Und er begann zu dichten, an der Schule noch. Wann genau Rilke den Plan aufgab, sich der militärischen Laufbahn zu widmen, weiß man nicht - er wollte nun studieren, brach aber auch diese Tätigkeit ab und begann sein unstetes Reiseleben, das in einem sonderbaren Kontrast steht zur Innigkeit seiner Gedichte.

Rainer Maria Rilke - der Name Rene wurde bald eingedeutscht - ist ein Multitalent der Sprachkunst gewesen. Er sprach und schrieb deutsch, tschechisch, russisch, französisch, italienisch und dänisch. Er war ein großartiger Übersetzer - so übertrug er Werke von Paul Valéry und André Gide ebenso, wie er Petrarca oder Michelangelo übersetzte. Er dichtete nicht nur in deutscher, sondern auch in tschechischer, russischer, französischer Sprache. Er war ein Kind des Donauraums und vielleicht gerade deshalb ein Großeuropäer, auch in sprachlicher Hinsicht.
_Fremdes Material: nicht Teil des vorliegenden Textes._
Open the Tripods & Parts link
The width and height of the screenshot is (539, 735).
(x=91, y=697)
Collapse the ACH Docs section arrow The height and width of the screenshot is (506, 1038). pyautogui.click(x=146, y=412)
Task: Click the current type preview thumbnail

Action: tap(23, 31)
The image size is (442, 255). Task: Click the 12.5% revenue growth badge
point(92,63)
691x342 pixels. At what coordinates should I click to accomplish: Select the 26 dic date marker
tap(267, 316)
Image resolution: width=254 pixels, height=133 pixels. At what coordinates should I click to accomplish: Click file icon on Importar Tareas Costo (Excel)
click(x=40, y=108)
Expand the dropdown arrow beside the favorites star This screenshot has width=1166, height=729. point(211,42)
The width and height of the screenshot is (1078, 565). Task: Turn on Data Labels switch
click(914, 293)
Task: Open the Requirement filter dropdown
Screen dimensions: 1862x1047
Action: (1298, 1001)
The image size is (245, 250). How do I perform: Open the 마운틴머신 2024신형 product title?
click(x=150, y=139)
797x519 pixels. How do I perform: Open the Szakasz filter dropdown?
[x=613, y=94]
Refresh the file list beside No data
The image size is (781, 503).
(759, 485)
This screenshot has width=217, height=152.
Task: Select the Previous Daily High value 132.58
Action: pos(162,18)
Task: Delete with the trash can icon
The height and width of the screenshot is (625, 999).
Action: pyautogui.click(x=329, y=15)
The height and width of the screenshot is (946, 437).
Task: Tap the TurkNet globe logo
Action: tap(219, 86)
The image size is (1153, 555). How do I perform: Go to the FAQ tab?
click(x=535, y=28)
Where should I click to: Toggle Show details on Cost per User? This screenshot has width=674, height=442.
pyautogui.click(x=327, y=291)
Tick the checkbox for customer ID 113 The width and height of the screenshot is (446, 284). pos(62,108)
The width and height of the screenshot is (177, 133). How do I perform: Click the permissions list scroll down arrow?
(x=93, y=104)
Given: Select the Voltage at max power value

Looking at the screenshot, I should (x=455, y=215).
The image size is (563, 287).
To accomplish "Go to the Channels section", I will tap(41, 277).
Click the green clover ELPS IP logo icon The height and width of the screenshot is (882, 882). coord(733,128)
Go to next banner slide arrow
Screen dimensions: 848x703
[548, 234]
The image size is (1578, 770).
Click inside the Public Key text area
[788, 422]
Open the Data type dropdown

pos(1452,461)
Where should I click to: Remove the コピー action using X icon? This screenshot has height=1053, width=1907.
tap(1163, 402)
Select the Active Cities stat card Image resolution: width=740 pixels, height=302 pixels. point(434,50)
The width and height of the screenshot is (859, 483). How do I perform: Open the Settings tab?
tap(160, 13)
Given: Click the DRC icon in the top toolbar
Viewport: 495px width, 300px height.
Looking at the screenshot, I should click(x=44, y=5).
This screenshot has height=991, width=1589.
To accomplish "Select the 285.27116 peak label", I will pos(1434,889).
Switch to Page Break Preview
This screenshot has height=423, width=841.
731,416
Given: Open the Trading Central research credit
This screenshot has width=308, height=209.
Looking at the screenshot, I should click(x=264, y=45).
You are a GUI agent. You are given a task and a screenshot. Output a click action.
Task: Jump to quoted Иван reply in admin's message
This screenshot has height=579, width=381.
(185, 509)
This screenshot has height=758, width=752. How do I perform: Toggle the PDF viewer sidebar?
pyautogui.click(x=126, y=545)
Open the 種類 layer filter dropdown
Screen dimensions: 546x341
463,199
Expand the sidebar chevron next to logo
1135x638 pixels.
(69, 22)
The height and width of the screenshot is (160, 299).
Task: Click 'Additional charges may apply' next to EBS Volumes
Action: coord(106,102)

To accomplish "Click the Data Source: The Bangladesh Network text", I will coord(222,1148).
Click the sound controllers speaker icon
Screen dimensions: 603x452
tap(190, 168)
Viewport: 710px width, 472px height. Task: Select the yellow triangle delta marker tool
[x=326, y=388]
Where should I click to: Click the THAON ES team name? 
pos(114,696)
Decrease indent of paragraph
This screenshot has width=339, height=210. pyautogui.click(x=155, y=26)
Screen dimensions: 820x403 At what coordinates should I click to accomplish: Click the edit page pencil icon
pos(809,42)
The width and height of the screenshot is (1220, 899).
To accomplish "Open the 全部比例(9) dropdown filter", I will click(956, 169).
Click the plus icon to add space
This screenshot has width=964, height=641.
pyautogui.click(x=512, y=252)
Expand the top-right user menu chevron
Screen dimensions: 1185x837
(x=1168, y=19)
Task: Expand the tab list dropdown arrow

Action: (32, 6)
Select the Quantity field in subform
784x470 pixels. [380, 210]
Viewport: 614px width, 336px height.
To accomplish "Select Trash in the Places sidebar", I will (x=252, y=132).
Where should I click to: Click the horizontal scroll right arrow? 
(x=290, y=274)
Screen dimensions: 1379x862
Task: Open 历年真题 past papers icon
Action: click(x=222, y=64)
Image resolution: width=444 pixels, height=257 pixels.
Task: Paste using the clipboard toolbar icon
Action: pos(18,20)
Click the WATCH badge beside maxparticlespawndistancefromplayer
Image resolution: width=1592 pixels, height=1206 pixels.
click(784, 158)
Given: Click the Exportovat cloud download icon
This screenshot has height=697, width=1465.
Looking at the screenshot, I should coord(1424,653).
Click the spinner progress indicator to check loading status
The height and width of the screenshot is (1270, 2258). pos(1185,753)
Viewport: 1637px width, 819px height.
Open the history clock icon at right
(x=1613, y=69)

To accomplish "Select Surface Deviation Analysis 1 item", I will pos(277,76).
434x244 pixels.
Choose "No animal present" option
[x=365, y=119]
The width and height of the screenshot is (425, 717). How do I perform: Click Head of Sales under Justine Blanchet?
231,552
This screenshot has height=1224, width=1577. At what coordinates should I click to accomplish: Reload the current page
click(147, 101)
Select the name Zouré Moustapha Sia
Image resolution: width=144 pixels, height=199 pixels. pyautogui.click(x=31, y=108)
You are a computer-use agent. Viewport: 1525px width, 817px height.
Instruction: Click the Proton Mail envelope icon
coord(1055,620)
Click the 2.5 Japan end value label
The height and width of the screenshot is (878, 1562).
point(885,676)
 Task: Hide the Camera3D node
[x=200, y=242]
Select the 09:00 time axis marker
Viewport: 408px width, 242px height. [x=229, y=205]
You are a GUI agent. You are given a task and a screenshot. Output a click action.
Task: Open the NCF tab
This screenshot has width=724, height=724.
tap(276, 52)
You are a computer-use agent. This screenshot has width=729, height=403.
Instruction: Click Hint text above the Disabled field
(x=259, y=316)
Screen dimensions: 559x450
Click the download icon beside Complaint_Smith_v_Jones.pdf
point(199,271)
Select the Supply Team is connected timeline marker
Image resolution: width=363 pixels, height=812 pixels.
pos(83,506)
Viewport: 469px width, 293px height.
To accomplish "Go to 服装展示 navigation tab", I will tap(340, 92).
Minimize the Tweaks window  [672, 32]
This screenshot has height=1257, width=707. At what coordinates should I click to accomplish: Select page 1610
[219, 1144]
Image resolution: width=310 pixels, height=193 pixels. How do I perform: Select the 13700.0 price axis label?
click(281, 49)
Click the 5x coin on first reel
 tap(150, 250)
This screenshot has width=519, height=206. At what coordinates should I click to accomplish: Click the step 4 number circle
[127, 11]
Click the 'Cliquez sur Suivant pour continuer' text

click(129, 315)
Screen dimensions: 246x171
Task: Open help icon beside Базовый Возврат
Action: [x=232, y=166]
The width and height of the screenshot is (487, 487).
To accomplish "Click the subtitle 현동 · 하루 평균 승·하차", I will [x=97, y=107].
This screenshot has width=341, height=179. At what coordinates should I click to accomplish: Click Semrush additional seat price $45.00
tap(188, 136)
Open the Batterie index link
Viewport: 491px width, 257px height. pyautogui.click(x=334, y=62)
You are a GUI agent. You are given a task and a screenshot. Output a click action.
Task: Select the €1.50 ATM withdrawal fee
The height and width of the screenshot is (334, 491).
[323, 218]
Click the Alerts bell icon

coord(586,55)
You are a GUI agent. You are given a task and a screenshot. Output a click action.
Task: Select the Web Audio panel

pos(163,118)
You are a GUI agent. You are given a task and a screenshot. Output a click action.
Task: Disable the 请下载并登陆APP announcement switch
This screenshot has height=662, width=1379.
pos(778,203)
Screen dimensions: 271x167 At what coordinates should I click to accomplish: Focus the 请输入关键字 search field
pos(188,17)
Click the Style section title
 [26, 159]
Rilke hat schon in jungen Jahren ausgedehnte Reisen nach Rußland unternommen, in Begleitung von Lou Andreas-Salome, der Frau eines Sprachforschers und Tochter eines russischen Generals. Rußland, der europäische Osten, die Begegnung mit Tolstoi, dem »Grafen«, beeindrucken Rilke sehr: »In diesen Tagen tun wir einen großen Schritt auf das Herz Rußland zu«, schreibt er, »nach dessen Schlägen wir schon lange hinhorchen im Gefühl, dass dort die richtigen Taktmaße sind auch für unser Leben.« Und später: »Vielleicht ist der Russe gemacht, die Menschengeschichte vorbeigehen zu lassen, um später in die Harmonie der Dinge einzufallen mit seinem singenden Herzen. Nur zu dauern hat er, auszuhalten und wie der Geigenspieler, dem noch kein Zeichen gegeben ist, im Orchester zu sitzen, vorsichtig sein Instrument haltend, damit ihm nichts widerfahre...«

Es ist diese geistige Symbiose des Ostens mit dem Westen, des Nordens mit dem Süden, die aus dem Dichter Rilke den wahrhaften Europäer macht. Im Norden, in Worpswede unweit Hamburg, hält er sich zwei Jahre in einer Künstlerkolonie auf, er heiratet die Bildhauerin Clara Westhoff, sie schenkt ihm eine Tochter, Ruth, doch Rilke schätzt die Sesshaftigkeit nicht. Zwei Jahre lang lebt er als Privatsekretär des Bildhauers Rodin in Paris - das Französische wird diesem Sprachkünstler zur zweiten dichterischen Heimat. In Paris schreibt Rilke auch »Die Aufzeichnungen des Malte Laurids Brigge«, ein Prosawerkchen mit autobiographischen Zügen. In Paris durchstöbert er in der Nationalbibliothek Lexika nach ausgefallenen, ungebräuchlichen Wörtern - er will das Schwärmerische auch durch die Sprache manifestieren.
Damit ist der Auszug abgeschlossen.